Ruhuna…
Kaş’da ertesi gün Tuğrul’un meyhanesine gittim. Beni görünce fırladı, sarıldık, koklaştık. “Abi Allah canımı alsın, dün Ö. abla ile seni anmıştık” dedi soğuk birayı önüme koyarken. Büyük bir yudum aldım terlemiş şişeden. Yokuşa bakan güzel bir masada bana safranlı karides, parmesanlı dil balığı ve -illaki kaçak- fırında lagos hazırlattı. Havadan sudan konuştuk. Laf arasında Ö.’nün nerede kaldığını sordum. “Bilmiyorum abi, Leman ablaya da uğramamış, teknelerdedir” dedi. Hırsımı Tuğrul’a belli etmemeye çalışarak içtikçe içtim. Geldiğim gibi sarılıp öpüşerek ayrıldık. Dayı’ya uğradım. Bir cila attım. Arka odada kuru sardık. Hiç konuşmadık. Zaten hiç konuşmaz, sadece sakalını sıvazlayıp “hmm” derdi. O gece bar sandalyelerinin üstünde sızdım. Uyandığımda mantarlı omlet, kızarmış ekmek, ayva marmelatı hazırlamıştı koyu kahve eşliğinde. Kahvaltı ederken “dayı senin goldwing’i versene bana 2-3 ay için” dedim.
Dügane-11
“Hmm” dedi.
Anahtarı bardan alıp masaya koydu. Benim arabanın anahtarını aldı. Ayrılırken yelek cebime çift kağıt koydu, yolluk…
“Hakkını helal et” dedim.
“Hmm..” dedi.
“Yav bi siktir sen de” deyip motorla Kaş’dan ayrıldım. Demre’de benzinlikte durdum. Bacaklarımı açtım. Nedense aklıma Meliha geldi. Hem Ö.’nün izdüşümünden uzaklaşmak hem de ağustos sonuna kadar vakit öldürmek istedim. Aradım. Göcek’den Bodrum’a tekne kaldırıyormuş. “Miçoluk yapabileceksen gel” dedi. 3,5 saat sürdüm. Motoru emanete aldım. “Uncomfortably numb” isimli tekneyi bulup atladığımda kıçüstünde Meliha ile karşılaştık. “Höst! “ deyip botlarımı çıkarmamı emretti. Teknedeki dört ‘önemli, kendi iş dallarında ‘saygıdeğer’ yolcu ile tanıştırdı beni. İki kadın, iki erkek.
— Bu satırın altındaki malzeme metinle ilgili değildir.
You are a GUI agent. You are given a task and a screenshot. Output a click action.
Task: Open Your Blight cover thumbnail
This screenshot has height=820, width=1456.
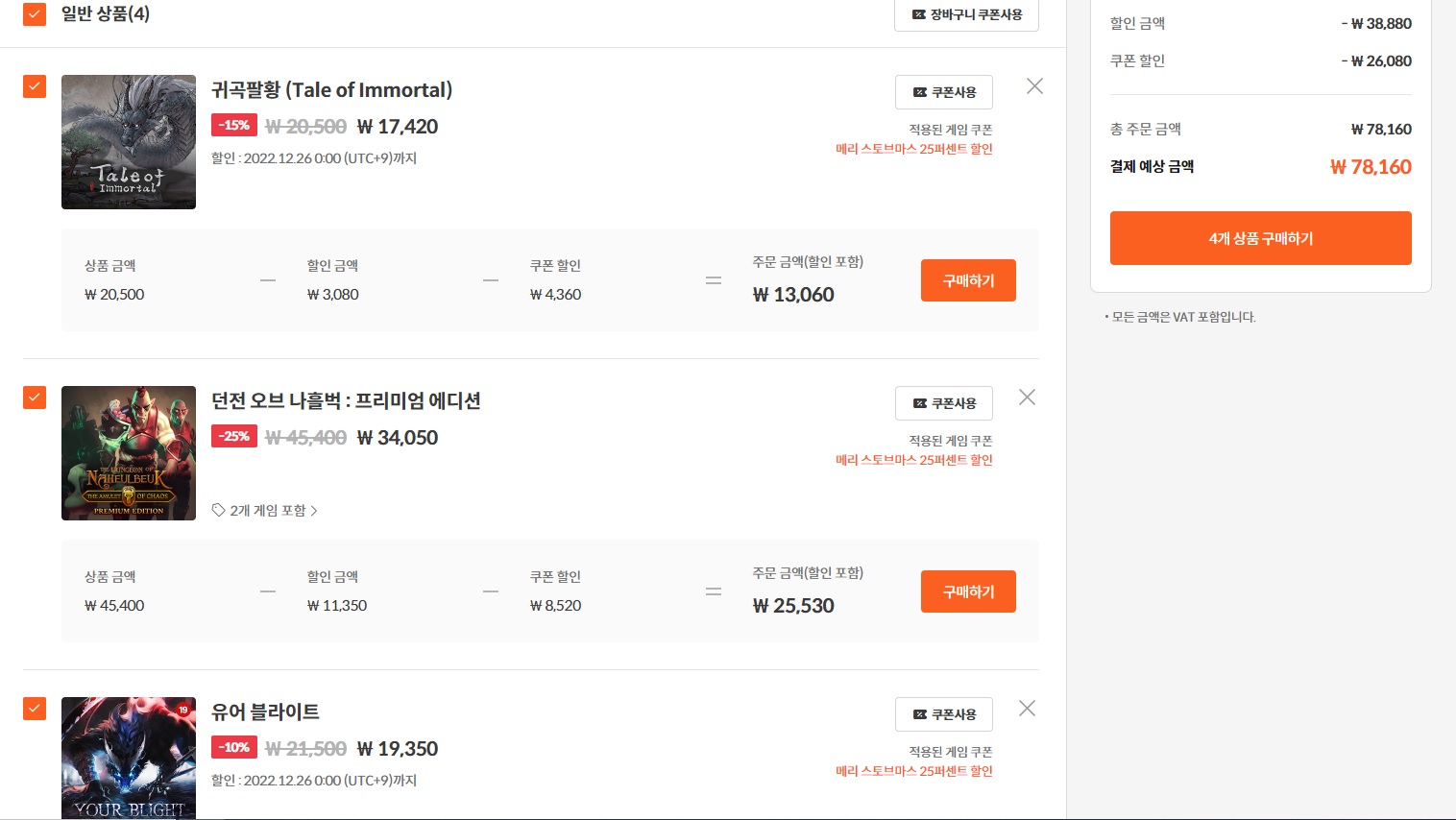(x=129, y=758)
Hepsi de gay çift imiş. Tekneyi özel olarak kiralamışlar. “Bana farketmez” dedim. Kadınlar tebessüm etti, erkekler güldü. Meliha bozuldu. “Sen başüstünde yatacaksın balım, kamaralara girmek yok” dedi. Gülüştük. Pembe şarap açıldı. İlk miçoluk görevim olarak herkese beyaz keten peçeteyle soğutulmuş kadehlerde servisi ben yaptım. Şişede kalanı oracıkta dipledim. Bu sefer kadınlar güldü, erkekler tebessüm etti. Meliha yine bozuldu. Onu kuytu köşeye çekip “merak etme, sorun çıkarmayacağım” dedim. “Özlemişim” diyerek sıkı sıkı sarıldı. “Aa dur bir dakika sana mektup bıraktılar bugün” diyerek başaltına indi.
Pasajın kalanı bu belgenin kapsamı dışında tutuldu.